### Selected excerpt

# Decoder Choices to add DCC w/Sound to Aristo PCC



## jhking52 (May 6, 2011)

1. What are the decoder choices available to me if I want to add DCC/Sound to my Aristo PCC? I've found only QSI and ESU so far with a "PCC" sound in their library. If I understood what I read at GIRR the Digitrax decoder installed in the PCC was only a mobility one.


2. Must I use only a decoder intended for "large scale" or can other decoders be considered?


Thanks for helping this novice better understand.

John in Maryland


----------



## lownote (Jan 3, 2008)

Digitrax makes a decoder, the DH465, which works well in large scale, and you can plug one of their SFX004 "soundbugs" into it. 

There an excellent PCC sound on the digitrax website--at least, I thought it sounded excellent.

you can preview it here:

http://fnbcreations.net/projects.htm 

I posted a review of the DH465/SXF004 combination, not in a PCC car, but you'll get the idea. The biggest problem is relatively low volume. I found the volume to be just adequate. On the plus side, the digitrax decoder is much smaller than either the QSI or the ESU.

Review 

http://www.mylargescale.com/Community/Forums/tabid/56/aff/17/aft/118244/afv/topic/Default.aspx


----------



## lownote (Jan 3, 2008)

Also see Greg Elmassian's page on the PCC car. The kind of decoder you can put in it depends on the amperage it draws. I'm not sure what tose things draw, but if it's less than 1.5 amps you could getaway with some HO Scale decoders


----------



## Greg Elmassian (Jan 3, 2008)

The only thing that you can shoehorn in, and with some modification, is the QSI, you CAN make it fit into the socket AND get the cover on. 

You need to move the cap, and cut the pins down on the QSI, but that's what I would go with:

*http://www.elmassian.com/trains/mot...er/pcc-car*










Once you fix the wheels, and modify to fit the QSI, and tone down the white lights, it's a pretty nice car:




(by the way: BLEAH! to you Aristo for trying to stop people from using things other than the Revolution and violating your own standard for space above and below the socket)

### Information supplied
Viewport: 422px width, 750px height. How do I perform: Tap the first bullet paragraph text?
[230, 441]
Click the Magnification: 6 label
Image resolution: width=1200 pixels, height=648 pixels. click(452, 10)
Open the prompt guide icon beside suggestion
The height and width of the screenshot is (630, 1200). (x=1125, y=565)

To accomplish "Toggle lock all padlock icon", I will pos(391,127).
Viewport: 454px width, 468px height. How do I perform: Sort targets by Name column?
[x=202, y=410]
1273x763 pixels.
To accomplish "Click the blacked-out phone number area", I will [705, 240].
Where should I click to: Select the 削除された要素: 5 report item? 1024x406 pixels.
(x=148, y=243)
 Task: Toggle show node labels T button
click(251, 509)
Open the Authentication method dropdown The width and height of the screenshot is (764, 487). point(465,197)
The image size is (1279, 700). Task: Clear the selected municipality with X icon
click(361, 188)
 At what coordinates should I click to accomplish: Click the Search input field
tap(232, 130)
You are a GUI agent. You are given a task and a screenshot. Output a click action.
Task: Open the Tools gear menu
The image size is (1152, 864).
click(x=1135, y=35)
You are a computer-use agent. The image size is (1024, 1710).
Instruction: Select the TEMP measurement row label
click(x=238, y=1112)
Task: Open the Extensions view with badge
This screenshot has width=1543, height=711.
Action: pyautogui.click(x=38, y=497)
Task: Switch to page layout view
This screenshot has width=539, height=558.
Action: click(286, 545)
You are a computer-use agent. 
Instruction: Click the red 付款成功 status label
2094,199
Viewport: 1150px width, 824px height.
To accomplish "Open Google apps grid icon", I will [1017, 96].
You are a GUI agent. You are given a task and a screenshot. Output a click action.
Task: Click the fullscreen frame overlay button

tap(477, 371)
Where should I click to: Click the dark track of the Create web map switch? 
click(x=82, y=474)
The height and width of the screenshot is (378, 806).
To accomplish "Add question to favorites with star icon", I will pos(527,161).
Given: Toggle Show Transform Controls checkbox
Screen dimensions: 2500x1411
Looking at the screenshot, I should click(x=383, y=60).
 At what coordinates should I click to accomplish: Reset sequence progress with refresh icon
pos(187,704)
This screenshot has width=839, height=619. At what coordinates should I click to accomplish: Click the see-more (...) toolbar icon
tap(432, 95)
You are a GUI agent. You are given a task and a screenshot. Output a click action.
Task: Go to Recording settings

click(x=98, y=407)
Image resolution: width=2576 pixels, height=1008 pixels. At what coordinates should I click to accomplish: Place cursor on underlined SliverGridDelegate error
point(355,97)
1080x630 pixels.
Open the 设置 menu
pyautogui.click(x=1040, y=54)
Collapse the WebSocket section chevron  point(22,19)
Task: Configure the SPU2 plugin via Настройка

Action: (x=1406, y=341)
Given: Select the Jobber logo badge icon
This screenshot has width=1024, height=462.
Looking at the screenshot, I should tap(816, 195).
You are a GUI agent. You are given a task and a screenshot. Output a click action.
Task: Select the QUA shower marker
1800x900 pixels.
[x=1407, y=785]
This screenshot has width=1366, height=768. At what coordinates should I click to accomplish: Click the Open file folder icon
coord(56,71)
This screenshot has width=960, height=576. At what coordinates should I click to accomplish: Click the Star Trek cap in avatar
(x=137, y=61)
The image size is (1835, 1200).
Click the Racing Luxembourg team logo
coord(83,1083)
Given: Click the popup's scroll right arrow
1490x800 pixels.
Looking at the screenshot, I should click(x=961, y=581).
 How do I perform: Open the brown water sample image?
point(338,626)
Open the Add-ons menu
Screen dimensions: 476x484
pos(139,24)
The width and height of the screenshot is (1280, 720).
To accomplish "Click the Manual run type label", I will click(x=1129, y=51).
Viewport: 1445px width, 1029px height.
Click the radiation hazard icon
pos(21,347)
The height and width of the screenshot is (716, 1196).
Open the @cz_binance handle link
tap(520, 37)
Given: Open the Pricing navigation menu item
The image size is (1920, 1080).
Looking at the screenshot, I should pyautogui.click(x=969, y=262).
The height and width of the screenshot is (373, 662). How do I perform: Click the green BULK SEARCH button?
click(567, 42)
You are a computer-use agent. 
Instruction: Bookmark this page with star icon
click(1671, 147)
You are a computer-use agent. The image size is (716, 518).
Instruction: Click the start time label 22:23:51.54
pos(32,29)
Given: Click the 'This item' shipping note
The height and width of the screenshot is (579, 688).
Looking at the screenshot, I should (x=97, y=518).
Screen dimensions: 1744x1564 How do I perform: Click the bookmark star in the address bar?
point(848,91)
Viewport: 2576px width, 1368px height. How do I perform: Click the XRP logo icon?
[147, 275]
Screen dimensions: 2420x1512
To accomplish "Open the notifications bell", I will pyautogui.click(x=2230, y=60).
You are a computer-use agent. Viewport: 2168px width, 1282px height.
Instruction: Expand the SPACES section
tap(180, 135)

### Your tasks
1: Translate this sentence from the forum thread on decoders for the Aristo PCC into Spanish: "The biggest problem is relatively low volume."
2: Substitute "Directive" for "Instruction" in the entries, covering everything from their first line down to the line containing "tap(477, 371)", and give those lines again.

### Worked solutions
1: El mayor problema es el volumen relativamente bajo.

2:
Viewport: 422px width, 750px height. How do I perform: Tap the first bullet paragraph text?
[230, 441]
Click the Magnification: 6 label
Image resolution: width=1200 pixels, height=648 pixels. click(452, 10)
Open the prompt guide icon beside suggestion
The height and width of the screenshot is (630, 1200). (x=1125, y=565)

To accomplish "Toggle lock all padlock icon", I will pos(391,127).
Viewport: 454px width, 468px height. How do I perform: Sort targets by Name column?
[x=202, y=410]
1273x763 pixels.
To accomplish "Click the blacked-out phone number area", I will [705, 240].
Where should I click to: Select the 削除された要素: 5 report item? 1024x406 pixels.
(x=148, y=243)
 Task: Toggle show node labels T button
click(251, 509)
Open the Authentication method dropdown The width and height of the screenshot is (764, 487). point(465,197)
The image size is (1279, 700). Task: Clear the selected municipality with X icon
click(361, 188)
 At what coordinates should I click to accomplish: Click the Search input field
tap(232, 130)
You are a GUI agent. You are given a task and a screenshot. Output a click action.
Task: Open the Tools gear menu
The image size is (1152, 864).
click(x=1135, y=35)
You are a computer-use agent. The image size is (1024, 1710).
Directive: Select the TEMP measurement row label
click(x=238, y=1112)
Task: Open the Extensions view with badge
This screenshot has width=1543, height=711.
Action: pyautogui.click(x=38, y=497)
Task: Switch to page layout view
This screenshot has width=539, height=558.
Action: click(286, 545)
You are a computer-use agent. 
Directive: Click the red 付款成功 status label
2094,199
Viewport: 1150px width, 824px height.
To accomplish "Open Google apps grid icon", I will [1017, 96].
You are a GUI agent. You are given a task and a screenshot. Output a click action.
Task: Click the fullscreen frame overlay button

tap(477, 371)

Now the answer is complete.